Poster Author and cellist Edward Kelsey Moore
Author and cellist Edward Kelsey Moore
Laura Hamm

A conversation with Edward Kelsey Moore, author of 'The Supremes Sing the Happy Heartache Blues'

A conversation with Edward Kelsey Moore, author of 'The Supremes Sing The Happy Heartache Blues'

Edward Kelsey Moore is a professional cellist and the author of the best-selling 2013 novel The Supremes at Earl's All-You-Can-Eat. On June 20, 2017, Moore's second novel, The Supremes Sing the Happy Heartache Blues, will be released. Ahead of the new novel's debut, Moore (who has also written a number of pieces for this website) took some time to talk to us about the forthcoming book. You can also enter for a chance to win a copy of the new novel.

Here's the conversation with Edward Kelsey Moore, who connected with us from his home in Chicago. You can also listen to the conversation using the audio player above.

This is the second novel that you've written; the previous one was The Supremes at Earl's All-You-Can-Eat. In your books, the Supremes comprise a group of three lifelong friends: Odette, Clarice and Barbara Jean. This trio became our friends in the first book, "The Supremes at Earl's All-You-Can-Eat"; were you inspired to write a follow-up novel because you wanted to look at what's next for the Supremes? Had you heard from readers of the first book asking about what comes next?

EDWARD KELSEY MOORE: It was really both. I had thought that I would write another book about these women. I imagined that it would be a little further down the line because I had an idea for another book that I thought would come first. But these characters kept coming to me and saying that they had a little bit more that they wanted to share with people, and I decided to go ahead and go with that.

And people have been very kind about the first book, and they wanted to know more about these characters and wanted to know what was going to happen next, so a combination of the two things.

In addition to continuing the stories of Odette, Clarice and Barbara Jean, we learn a lot more about James in this book. Was that character speaking to you?

Absolutely. He was a favorite character of mine, and I was very pleased to discover he was a favorite of a number of the readers — people who wrote to me and people I spoke with when I was out and about on book tour. There's a story about him that's revealed early in the first novel, The Supremes at Earl's All-You-Can-Eat, about a scar that he has, and then a very brief mention that this scar came from an incident in his childhood. That story was something that I had thought a lot about over the couple of years between writing the first book and beginning the second. That came back to me again and again. James is just such an interesting guy; he's a quiet guy, but he's so deeply in love with his wife and cares so much for the people around him, and that was something I wanted to write a little bit about.

What are the challenges of writing a sequel to your novel? For example, there are sections where you summarize important storylines about the characters from the first book; did that feel like drudgery, or did that make the writing easier in a way?

It was complicated, I've got to say! I think any writer will tell you that it turned out to be harder to write the book than they thought it was going to be.

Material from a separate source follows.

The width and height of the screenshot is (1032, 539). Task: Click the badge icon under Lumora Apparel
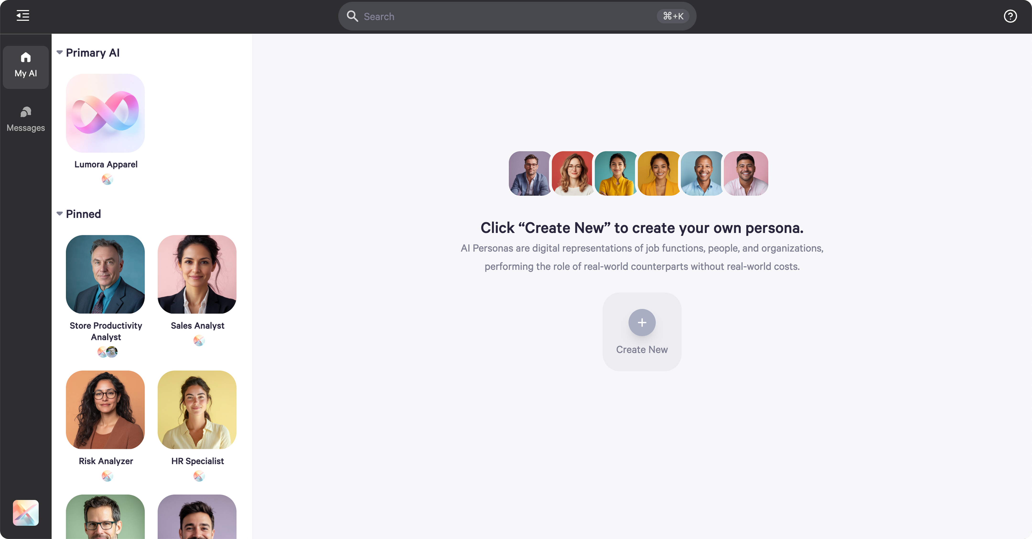pyautogui.click(x=107, y=179)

I think if you knew how hard it was going to be walking into it, you'd probably quit.

But I thought, when I began it, "Oh, I'll just sort of recap things here and there." But of course, when you do that, you have to be very careful because it can just bring everything to a screeching halt, and you've already got another book that tells that story, so why tell it again?

At the same time, you want people to be able to read the second book without having read the first book, so you do have to cover some things. It's in the same way that people introduce themselves to strangers in that you say a little bit about yourself and how you got there. And that was how I approached it with the second book. These people just need to say to people, "Oh yeah, I arrived through this route."

I sort of thought of it that way, and that made the process a little easier for me.

This book also includes the introduction of new characters as you expand the known population of Plainview, Ind., specifically bluesman El Walker and singer Audrey Crawford, including Audrey as a youngster. What inspired these characters?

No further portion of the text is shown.